The center offers a variety of educational activities for about 20,000 children a year, from all sectors of society in Israel. The Technoda activities focus on research experience in science for kindergarten and school children as a complementary curriculum, and after-school enrichment classes in fields such as physics, biology, medicine, electronics, robotics, aeronautics, astronomy, optics, computers and mathematics. The Technoda also serves as a regional center for gifted students  and as a teacher training center.

The new Technoda campus, inaugurated in September 2006, includes advanced science, technology and computer laboratories, an astronomy observatory and a planetarium. Most days of the year, there are educational and social programs such as: a special center for early childhood-technogan, early childhood science, a morning program for elementary schools, a morning program for high schools, a gifted-students' program, an excellence project, day boarding schools, a science program, astronomy lectures and more.

At the end of 2011, construction began on a large exhibition hall for an interactive scientific-technological center and Science Park.

RECORD EXTRACTS ▸

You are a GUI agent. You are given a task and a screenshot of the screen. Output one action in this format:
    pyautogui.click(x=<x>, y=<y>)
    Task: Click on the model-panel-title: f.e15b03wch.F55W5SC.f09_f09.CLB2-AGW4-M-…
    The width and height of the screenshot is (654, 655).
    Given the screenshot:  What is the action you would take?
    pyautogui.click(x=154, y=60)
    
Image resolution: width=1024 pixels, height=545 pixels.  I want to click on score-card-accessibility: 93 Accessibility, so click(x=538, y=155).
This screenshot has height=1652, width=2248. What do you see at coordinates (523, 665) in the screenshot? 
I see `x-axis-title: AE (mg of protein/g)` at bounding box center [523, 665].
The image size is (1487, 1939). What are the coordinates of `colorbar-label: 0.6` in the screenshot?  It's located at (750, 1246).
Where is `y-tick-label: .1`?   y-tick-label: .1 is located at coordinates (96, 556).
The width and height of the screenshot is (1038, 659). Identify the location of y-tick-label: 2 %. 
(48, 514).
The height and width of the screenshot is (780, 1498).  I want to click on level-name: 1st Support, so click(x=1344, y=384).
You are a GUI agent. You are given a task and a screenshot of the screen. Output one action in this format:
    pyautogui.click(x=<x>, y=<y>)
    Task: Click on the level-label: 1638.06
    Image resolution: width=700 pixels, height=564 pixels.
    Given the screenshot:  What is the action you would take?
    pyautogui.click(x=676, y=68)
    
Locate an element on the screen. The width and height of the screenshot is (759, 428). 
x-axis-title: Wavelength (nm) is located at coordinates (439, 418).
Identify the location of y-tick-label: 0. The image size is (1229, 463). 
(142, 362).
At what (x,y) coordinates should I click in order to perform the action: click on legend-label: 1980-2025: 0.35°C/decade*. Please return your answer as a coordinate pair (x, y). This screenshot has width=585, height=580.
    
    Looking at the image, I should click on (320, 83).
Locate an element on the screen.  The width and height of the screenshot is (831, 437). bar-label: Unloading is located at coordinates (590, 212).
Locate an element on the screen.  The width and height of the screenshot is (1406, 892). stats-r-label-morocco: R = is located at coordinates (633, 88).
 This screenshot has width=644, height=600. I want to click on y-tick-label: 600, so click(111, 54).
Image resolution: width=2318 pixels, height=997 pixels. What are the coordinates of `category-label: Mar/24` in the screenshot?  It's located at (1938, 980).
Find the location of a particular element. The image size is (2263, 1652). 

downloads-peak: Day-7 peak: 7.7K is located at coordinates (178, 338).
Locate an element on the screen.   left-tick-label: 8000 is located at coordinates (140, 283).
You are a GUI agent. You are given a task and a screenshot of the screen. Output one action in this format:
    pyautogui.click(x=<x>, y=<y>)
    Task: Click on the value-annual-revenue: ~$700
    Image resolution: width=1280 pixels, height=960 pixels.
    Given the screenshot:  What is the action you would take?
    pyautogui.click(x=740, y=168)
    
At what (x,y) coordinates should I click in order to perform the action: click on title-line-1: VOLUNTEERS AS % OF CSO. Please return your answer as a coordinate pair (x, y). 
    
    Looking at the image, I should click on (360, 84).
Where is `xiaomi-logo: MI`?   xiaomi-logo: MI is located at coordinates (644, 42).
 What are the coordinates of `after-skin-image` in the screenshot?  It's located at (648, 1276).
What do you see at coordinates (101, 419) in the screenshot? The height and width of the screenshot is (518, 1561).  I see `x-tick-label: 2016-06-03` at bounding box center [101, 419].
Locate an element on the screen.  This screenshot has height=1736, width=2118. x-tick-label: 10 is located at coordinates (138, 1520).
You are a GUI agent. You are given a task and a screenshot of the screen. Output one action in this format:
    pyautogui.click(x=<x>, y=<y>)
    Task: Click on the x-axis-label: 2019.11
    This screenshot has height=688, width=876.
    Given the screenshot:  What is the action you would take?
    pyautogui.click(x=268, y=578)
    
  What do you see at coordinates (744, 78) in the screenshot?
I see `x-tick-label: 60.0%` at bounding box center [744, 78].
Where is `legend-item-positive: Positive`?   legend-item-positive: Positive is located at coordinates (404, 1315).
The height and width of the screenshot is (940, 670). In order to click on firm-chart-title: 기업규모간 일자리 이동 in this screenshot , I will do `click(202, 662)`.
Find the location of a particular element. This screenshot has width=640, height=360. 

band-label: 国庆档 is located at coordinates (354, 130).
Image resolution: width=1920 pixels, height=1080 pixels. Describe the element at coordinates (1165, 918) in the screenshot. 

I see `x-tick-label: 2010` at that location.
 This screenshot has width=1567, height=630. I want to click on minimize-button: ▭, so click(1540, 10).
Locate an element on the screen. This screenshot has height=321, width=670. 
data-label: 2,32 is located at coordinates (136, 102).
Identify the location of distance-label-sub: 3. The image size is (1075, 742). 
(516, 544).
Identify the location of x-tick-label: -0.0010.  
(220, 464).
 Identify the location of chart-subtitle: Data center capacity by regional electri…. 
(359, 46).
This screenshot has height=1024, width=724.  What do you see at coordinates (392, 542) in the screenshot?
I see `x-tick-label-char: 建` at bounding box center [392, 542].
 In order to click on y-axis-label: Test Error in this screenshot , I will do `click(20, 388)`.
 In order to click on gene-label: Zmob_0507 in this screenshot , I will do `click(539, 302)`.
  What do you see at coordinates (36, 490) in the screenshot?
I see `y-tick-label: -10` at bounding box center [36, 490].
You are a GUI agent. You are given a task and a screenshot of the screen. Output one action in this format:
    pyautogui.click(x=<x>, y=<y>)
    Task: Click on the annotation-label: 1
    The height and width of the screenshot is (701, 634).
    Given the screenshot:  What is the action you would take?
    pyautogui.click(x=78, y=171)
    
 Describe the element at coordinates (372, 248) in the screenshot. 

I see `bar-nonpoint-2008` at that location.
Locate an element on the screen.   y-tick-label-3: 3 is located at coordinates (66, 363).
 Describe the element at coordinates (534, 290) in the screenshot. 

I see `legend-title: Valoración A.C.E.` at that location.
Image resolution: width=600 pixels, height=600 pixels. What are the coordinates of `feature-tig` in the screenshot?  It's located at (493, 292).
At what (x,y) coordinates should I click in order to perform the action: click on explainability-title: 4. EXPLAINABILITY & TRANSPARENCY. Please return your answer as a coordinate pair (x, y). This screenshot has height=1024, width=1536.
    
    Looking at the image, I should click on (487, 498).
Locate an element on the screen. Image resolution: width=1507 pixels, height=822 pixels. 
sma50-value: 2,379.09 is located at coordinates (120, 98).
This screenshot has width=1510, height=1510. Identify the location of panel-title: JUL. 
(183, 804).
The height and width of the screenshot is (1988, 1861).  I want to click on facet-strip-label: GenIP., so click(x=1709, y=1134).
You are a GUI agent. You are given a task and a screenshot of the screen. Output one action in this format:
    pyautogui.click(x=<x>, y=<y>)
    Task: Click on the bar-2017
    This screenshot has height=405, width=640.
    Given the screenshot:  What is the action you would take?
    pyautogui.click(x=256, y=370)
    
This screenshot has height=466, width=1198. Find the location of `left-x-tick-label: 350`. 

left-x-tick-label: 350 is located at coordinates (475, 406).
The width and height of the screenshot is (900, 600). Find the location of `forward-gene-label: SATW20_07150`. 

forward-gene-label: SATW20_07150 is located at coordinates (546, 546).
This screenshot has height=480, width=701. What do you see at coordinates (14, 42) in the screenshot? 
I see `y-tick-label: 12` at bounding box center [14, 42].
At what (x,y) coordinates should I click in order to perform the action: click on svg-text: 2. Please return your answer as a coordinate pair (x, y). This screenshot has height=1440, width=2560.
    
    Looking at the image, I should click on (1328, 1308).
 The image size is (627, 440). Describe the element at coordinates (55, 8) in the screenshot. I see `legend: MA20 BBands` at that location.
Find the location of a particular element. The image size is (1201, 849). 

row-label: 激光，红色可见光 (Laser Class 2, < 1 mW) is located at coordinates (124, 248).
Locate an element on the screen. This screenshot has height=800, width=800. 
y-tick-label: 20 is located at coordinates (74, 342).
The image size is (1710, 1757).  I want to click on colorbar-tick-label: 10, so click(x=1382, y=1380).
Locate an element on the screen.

EXERCISE TASKS ▸
1. Rewrite the stretch of the Technoda text from "The center offers" through "teacher training center.", switching "kindergarten" to "preschool".
2. Resume the text about the Technoda after its last sentence and carry it further.
The entries have no connection to the text about the Technoda.

ANSWERS PER TASK ▸
1.
The center offers a variety of educational activities for about 20,000 children a year, from all sectors of society in Israel. The Technoda activities focus on research experience in science for preschool and school children as a complementary curriculum, and after-school enrichment classes in fields such as physics, biology, medicine, electronics, robotics, aeronautics, astronomy, optics, computers and mathematics. The Technoda also serves as a regional center for gifted students  and as a teacher training center.

2.
In the Science Park, four acres of an outdoor science laboratory were built to demonstrate the answers through experience.  The park has an energy complex, where one can experience exhibits powered by solar energy, heat energy, and wind energy.  An audio area, where huge musical instruments are displayed, through which the visitors can learn about basic principles of acoustics and music.  An aviation complex, where a Phantom aircraft, an Arrow missile, a Defender helicopter and an advanced UAV are stationed, demonstrating the progress and development in aviation.

In 2017, it was announced that a museum dedicated to medicine would also be built there. The area of the  Museum of Medicine is about 1,000 square meters and the cost of its construction is about NIS 15 million. The museum was inaugurated in 2020. The Museum of Medicine has 6 exhibitions, including 120 interactive exhibits dealing with the human body and medicine. The museum also includes operations' rooms with human simulators, through which medical procedures are demonstrated.

The Technoda's telescope, about 40 cm in diameter, is based on mirror and lens optics and gives the viewer up to 800 times magnification.